His appointment as Chancellor of Swinburne University of Technology reflects his personal understanding and commitment to the importance of education in people’s lives. Mr Scales began his working career at 15 completing a five-year fitter and machinist apprenticeship and finishing an Economics degree from Monash University 15 years later. He believes that having the opportunity to continue learning by completing part time university studies later in his life enabled him ‘to fulfil a dream that would not otherwise have been available to me’.

"I feel very strongly that various forms of education should be available to people at different phases in their lives. The world we now live in requires all of us to have an attitude of life-long learning particularly if we are to make the most of our careers and of the career opportunities that are available to many of us,” Mr Scales said.



Mr Scales left school at 14 and there is no obvious information on his  ‘alma mater’ beyond his  positive experience of TAFE. Two things should be noted however:

1.      His involvement with the private sector

2.      The role he played in the Brimbank  Council’affair.

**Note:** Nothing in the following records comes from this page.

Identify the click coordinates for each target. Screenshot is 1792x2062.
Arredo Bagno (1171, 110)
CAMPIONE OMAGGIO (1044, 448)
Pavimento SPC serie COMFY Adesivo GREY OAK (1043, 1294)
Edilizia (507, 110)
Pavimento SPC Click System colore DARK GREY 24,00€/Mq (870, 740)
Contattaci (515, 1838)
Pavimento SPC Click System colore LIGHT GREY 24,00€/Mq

The Herald Sun on September 15, 2009 announced that the troubled

Brimbank City Council had been sacked and administrators appointed until November 2012 after further findings of misconduct.

3.      Local Government Minister Richard Wynne said a second report from Local Government Inspector Bill Scales, who was appointed following the Ombudsman’s report into council corruption in May, showed a failure of councillors to address misconduct issues.

DOGS note that Mr Bill Scales has been used by politicians as an effective ‘hatchet’ man when there is evidence of widespread corruption.

It is to be hoped that he has the courage to  enquire into, expose and  sack those responsible for the lack of transparency and accountability which currently exists in taxpayer subsidisation of  the private sectarian education industry of Australia.